Забвение и слава

Главная задача греческого героя — снискать себе доброе имя. Можно умирать спокойно, если последующие поколения будут о тебе вспоминать. Греки понимали абсурдность жизни: не успев родиться, мы движемся к смерти, живем слишком быстро. В этом коротком временном интервале между небытием до и небытием после есть не так много времени для совершения поступка, для хорошей жизни и прекрасной смерти.

Поэтому слава является самым коротким путем к коллективной памяти.

Гомер проложил этот путь для некоторых героев: несмотря на усилия некоторых деятелей образования по саботажу этого культурного наследия, мы все еще говорим об Аяксе, Диомеде, Ахиллесе и Менелае. Они все еще с нами. Они среди нас. Мы их не забыли благодаря этой поэме:

Но не без дела погибну, во прах я паду не без славы;

Нечто великое сделаю, что и потомки услышат! —

уверяет себя Гектор перед сражением с Ахиллесом («Илиада», XXII, 304–305). А ведь Гектор — самый человечный из всех героев, самый разумный и лучше всего приспособленный к нормальной человеческой жизни. Мольба Гектора была услышана. Бьюсь об заклад, что некоторые из моих читателей носят его имя.

Если высшая цель — это коллективная память, значит, главный враг — забвение. Смерть не так важна, она придет в любом случае. Война не так важна, ее нельзя избежать. Физическое страдание не так важно, это общий удел. Но древний грек боится безвестности. Гибель в море — наихудший вид смерти. Море поглощает вас, окутывая вуалью молчания.

Греческий героизм не может удовлетвориться театральным эффектом, он рассчитывает на вечную память. Блеск подвига без памяти будущих поколений — это как разрыв петарды в пустоте.

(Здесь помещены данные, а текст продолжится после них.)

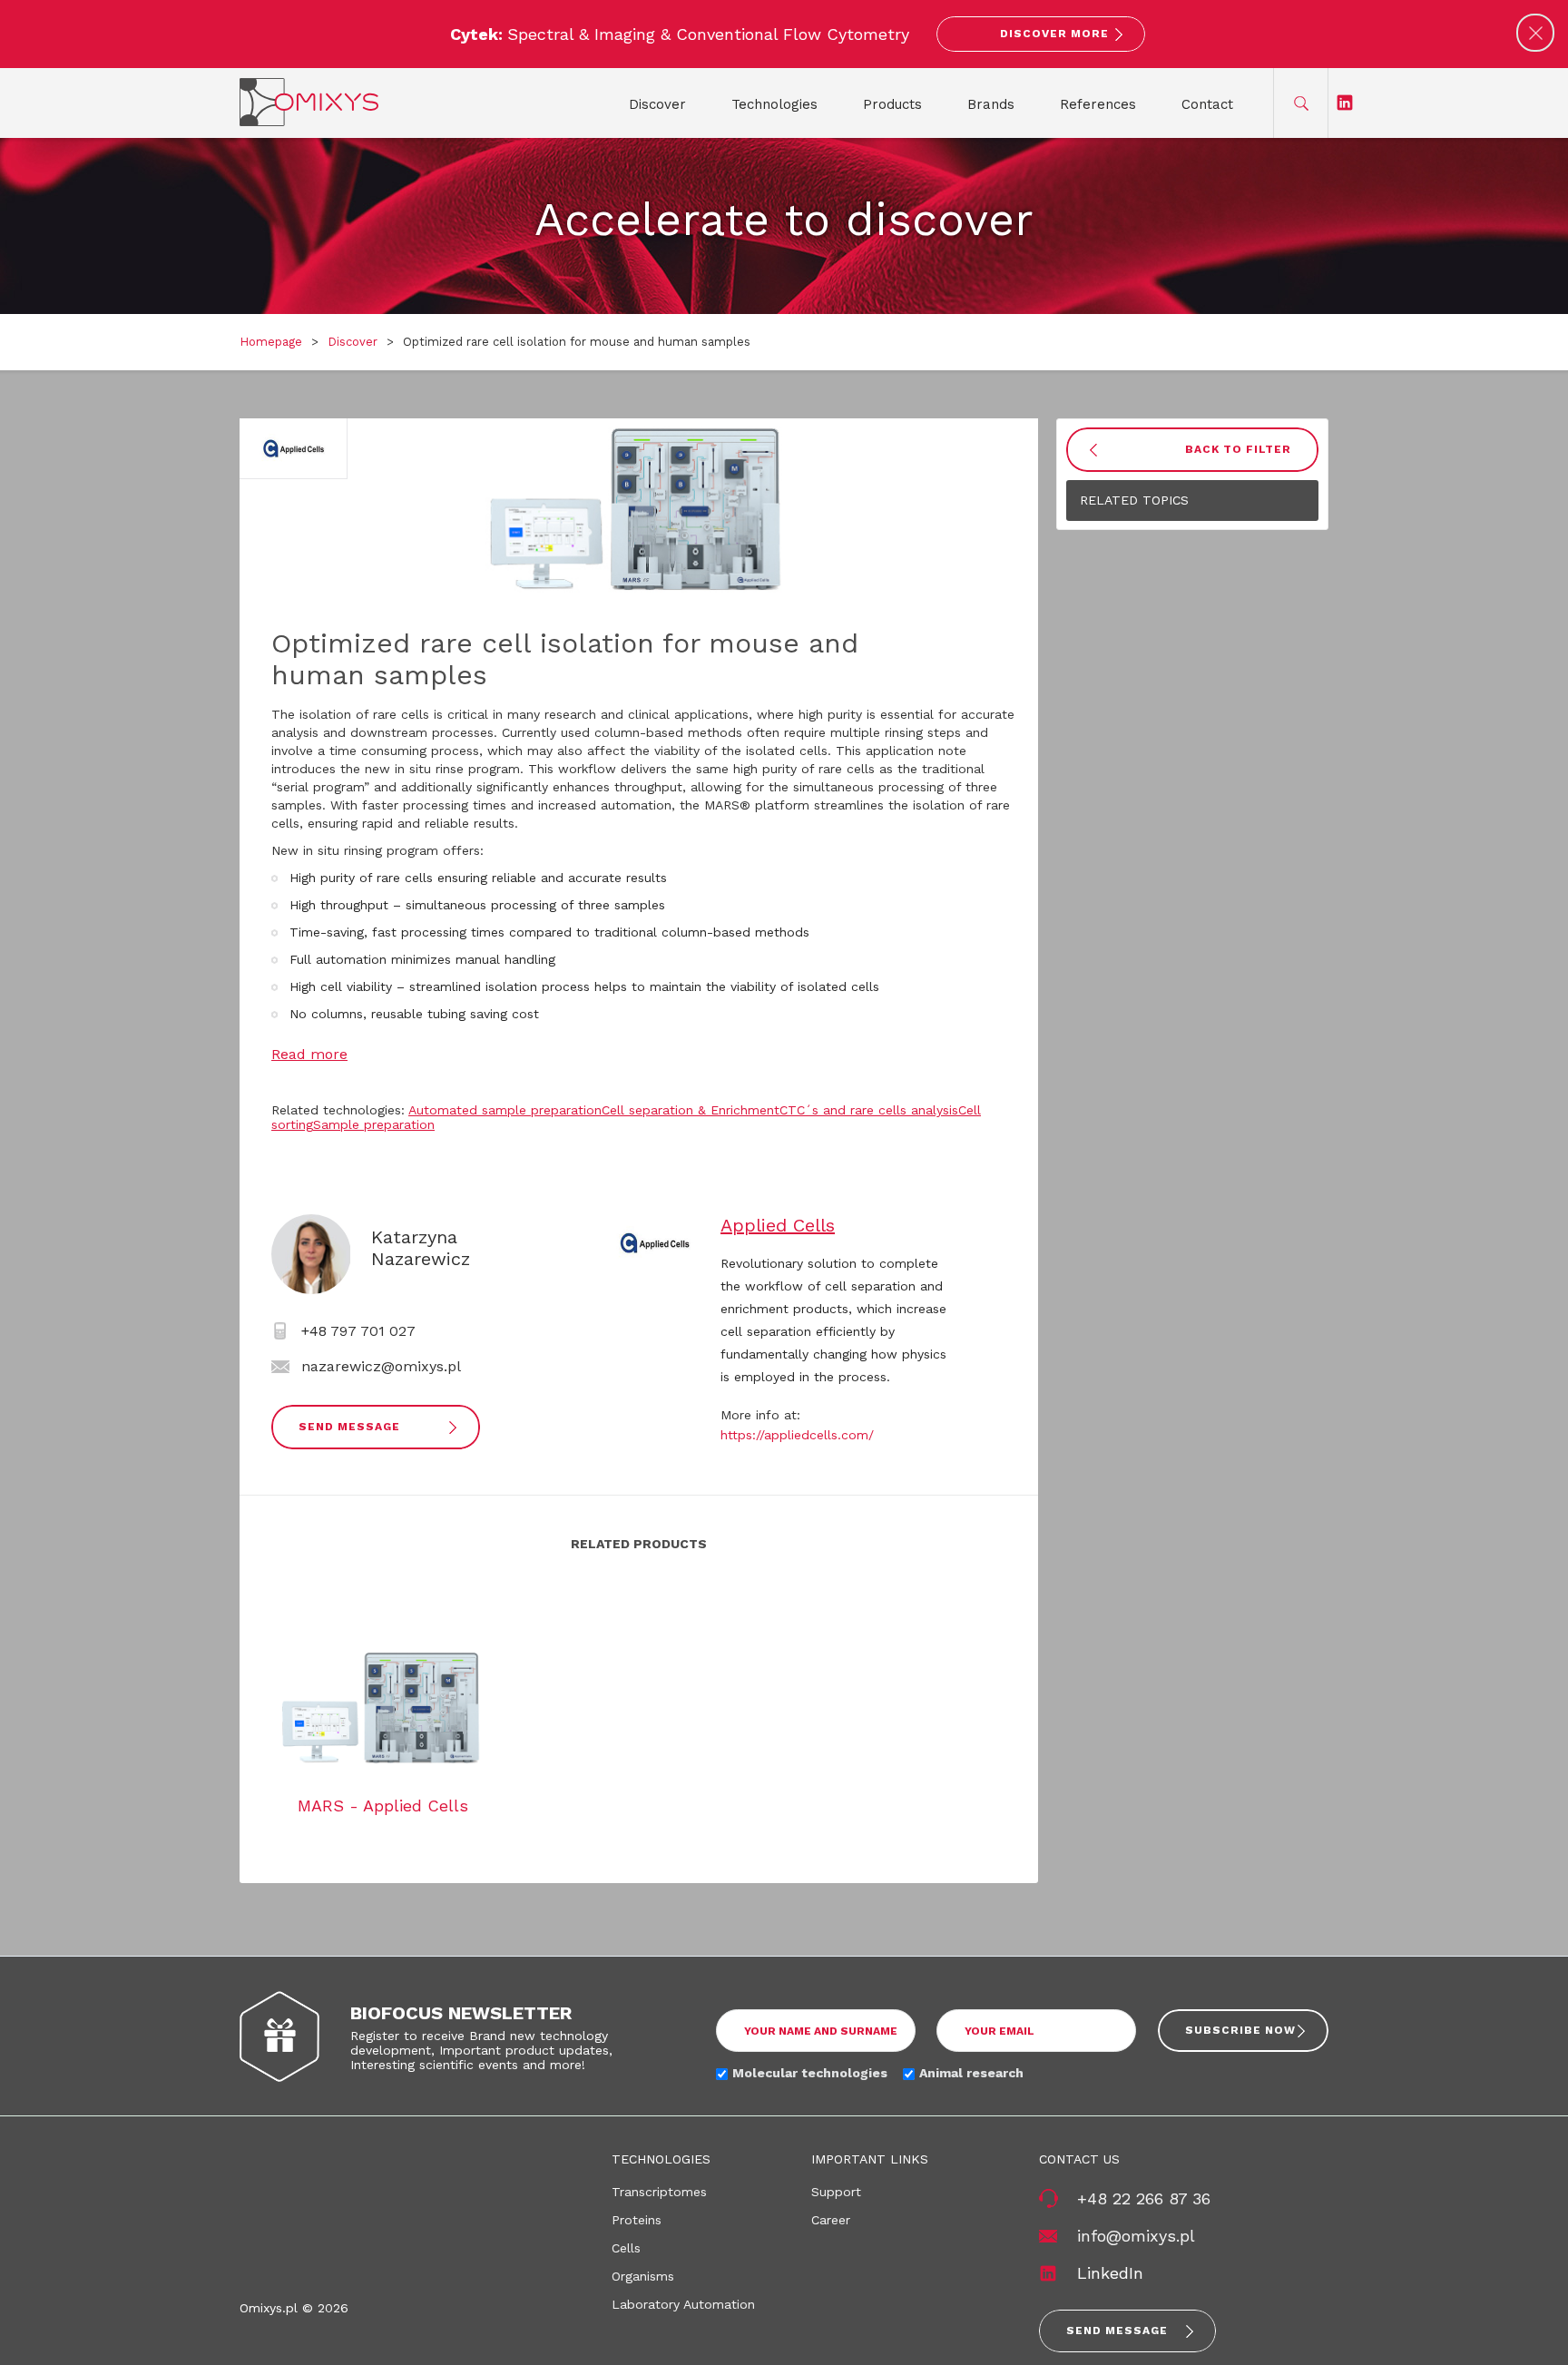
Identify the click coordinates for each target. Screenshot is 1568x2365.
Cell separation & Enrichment (690, 1110)
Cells (626, 2248)
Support (836, 2191)
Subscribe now (1240, 2030)
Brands (990, 104)
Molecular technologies (809, 2073)
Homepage (271, 341)
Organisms (643, 2276)
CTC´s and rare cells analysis (868, 1110)
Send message (1117, 2330)
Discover (657, 104)
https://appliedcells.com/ (797, 1435)
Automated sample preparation (505, 1110)
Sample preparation (374, 1124)
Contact (1207, 104)
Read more (309, 1054)
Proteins (637, 2220)
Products (892, 104)
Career (830, 2220)
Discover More (1054, 33)
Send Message (349, 1426)
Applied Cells (777, 1225)
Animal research (971, 2073)
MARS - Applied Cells (383, 1805)
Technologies (774, 104)
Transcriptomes (659, 2191)
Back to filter (1238, 449)
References (1098, 104)
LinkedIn (1110, 2272)
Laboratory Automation (683, 2304)
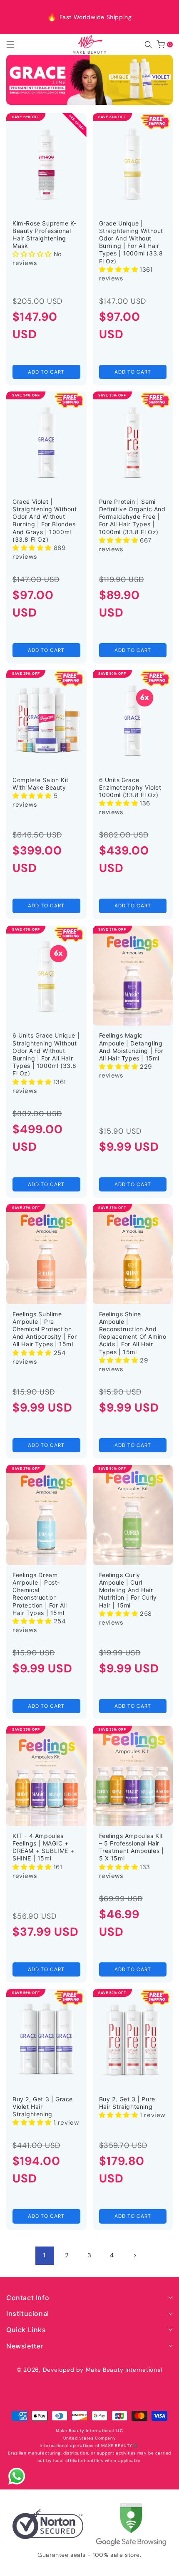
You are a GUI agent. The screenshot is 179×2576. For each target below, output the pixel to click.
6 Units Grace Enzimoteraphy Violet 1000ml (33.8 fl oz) (130, 787)
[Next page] (134, 2256)
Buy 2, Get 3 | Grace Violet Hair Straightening (42, 2106)
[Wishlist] (53, 2566)
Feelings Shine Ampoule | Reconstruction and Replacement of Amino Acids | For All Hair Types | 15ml (133, 1332)
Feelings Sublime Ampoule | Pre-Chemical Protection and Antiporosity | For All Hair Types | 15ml (44, 1329)
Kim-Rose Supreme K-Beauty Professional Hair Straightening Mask (44, 235)
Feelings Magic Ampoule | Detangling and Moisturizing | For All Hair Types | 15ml (131, 1047)
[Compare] (161, 2566)
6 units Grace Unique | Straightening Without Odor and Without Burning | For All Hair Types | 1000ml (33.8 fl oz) (46, 1054)
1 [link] (44, 2255)
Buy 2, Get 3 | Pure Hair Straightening (127, 2102)
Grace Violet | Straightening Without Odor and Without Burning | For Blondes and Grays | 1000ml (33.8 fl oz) (44, 520)
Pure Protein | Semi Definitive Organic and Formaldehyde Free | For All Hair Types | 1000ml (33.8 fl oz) (132, 516)
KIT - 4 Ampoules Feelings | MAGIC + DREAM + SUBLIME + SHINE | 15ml (43, 1847)
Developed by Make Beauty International (103, 2369)
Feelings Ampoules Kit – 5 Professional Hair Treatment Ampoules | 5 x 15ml (131, 1847)
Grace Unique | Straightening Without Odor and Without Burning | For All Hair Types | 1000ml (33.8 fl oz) (131, 242)
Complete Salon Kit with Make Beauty (40, 783)
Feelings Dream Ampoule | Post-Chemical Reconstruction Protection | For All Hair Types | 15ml (39, 1593)
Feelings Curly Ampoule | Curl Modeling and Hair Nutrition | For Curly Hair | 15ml (128, 1590)
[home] (89, 2566)
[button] (15, 44)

Когда Телемак встречает Нестора и просит его рассказать ему об отце, этот старый боевой товарищ Одиссея дает ему ключ к успеху:

Так и тебе, мой возлюбленный друг, столь прекрасно созревший,

Должно быть твердым, чтоб имя твое и потомки хвалили.

(«Одиссея», III, 199–200)

Пенелопа тоже не столько опасается смерти своего сына, сколько его бесславной гибели:

Ныне ж и милый мой сын не со мною; бесславно умчали

Бури отсюда его.

(«Одиссея», IV, 727–728)

Даже Афина озабочена этим и выводит Телемака из его детского оцепенения:

тебе же

Быть уж ребенком нельзя, ты из детского возраста вышел;

Знаешь, какою божественный отрок Орест перед целым

Светом украсился честью, отмстивши Эгисту, которым

Был умерщвлен злоковарно его многославный родитель?

(«Одиссея», I, 292–296)

Ханна Арендт видела в славе (kleos) возможность для людей достичь некоторой степени божественности, возможность быть включенным в пантеон человечества. Сцены битв в «Илиаде», сцены литературного героизма, обладают исключительным значением. Они открывают возможность избежать идиотизма настоящего, абсурдности человеческого положения, хрупкости его существования. Когда вы встаете под знамена, вам остается одно — чтобы будущие поколения вспоминали о вас.